Все, кто в разные века изучал обширнейшее кирилло-мефодиевское наследие, не сговариваясь, признают исключительное значение двух этих житийных памятников для постижения смысла земных трудов, совершённых святой двоицей. По сути, во всём кирилло-мефодиевском наследии, как бы оно ни пополнялось вплоть до сего дня (прежде всего, за счёт громадного числа исследований по тем или иным частным вопросам и работ популярного типа), жития Солунских братьев остаются и навсегда уже останутся на первом месте как главный и самый надёжный источник наших сведений о событии чрезвычайной значимости, враз обогатившем тогда, в IX столетии, мировую культуру. Ибо тогда народился новый литературный язык - славянский. Новая письменность явила себя миру. Евангелие, Апостол, Псалтырь и ещё целая библиотека богослужебных книг, обретя славянскую речевую и буквенную плоть, зазвучали сначала в одной земле, а вскоре и в разных пределах Центральной и Восточной Европы. Более того, по-славянски же в этих двух житиях и было впервые поведано, как именно всё происходило: где, когда, при чьём соучастии, при каких противодействиях задуманному.
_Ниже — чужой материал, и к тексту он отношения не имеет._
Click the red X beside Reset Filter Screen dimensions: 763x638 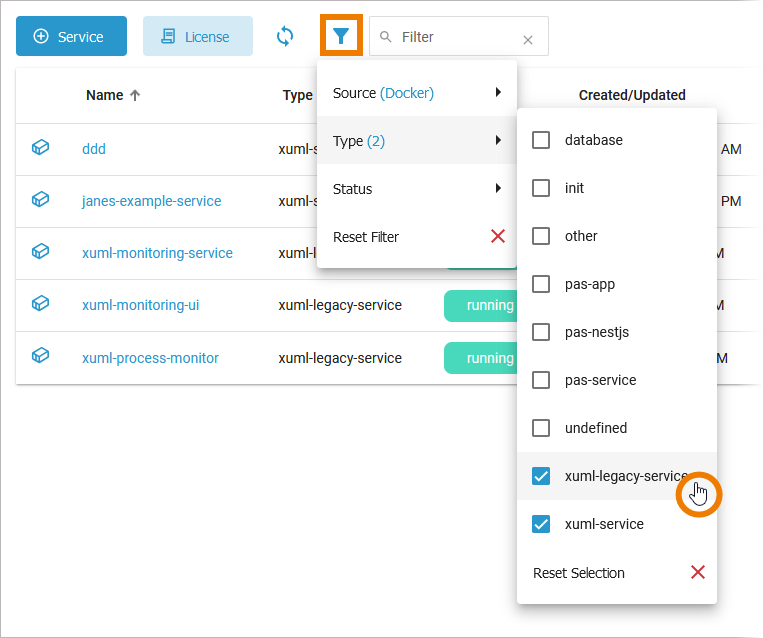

И "Житие Кирилла", и "Житие Мефодия" сообщают совсем немного о родителях братьев. Но из немногого явствует, что это были, скажем так, образцово добродетельные родители. В недавние времена первенства в гуманитарных науках гиперкритической школы над подобной образцовостью принято было подтрунивать. Мол, автор жития пишет по шаблону, использует жанровый трафарет, в соответствии с которым у святого и родители обязаны быть почти святыми.

Но разве так не бывает, причём повсеместно, и в жизни простых смертных, когда от доброго древа и плод рождается добрый?

Сверхкритический глаз готов углядеть шаблон и в случае, когда автор жития, описывая детство святого, говорит, что тот стремился к уединению, сторонился забав и развлечений, принятых в кругу сверстников.

Но опять же, именно так бывает, и, к счастью, достаточно часто, в жизни простых смертных, когда сосредоточенная отрешённость ребенка или подростка, поступающего не "как все", закаляет недюжинный характер.

Вообще, расстояние от простых смертных до святых вовсе не отделено непроходимой пропастью. Иногда такое расстояние бывает короче протянутой руки.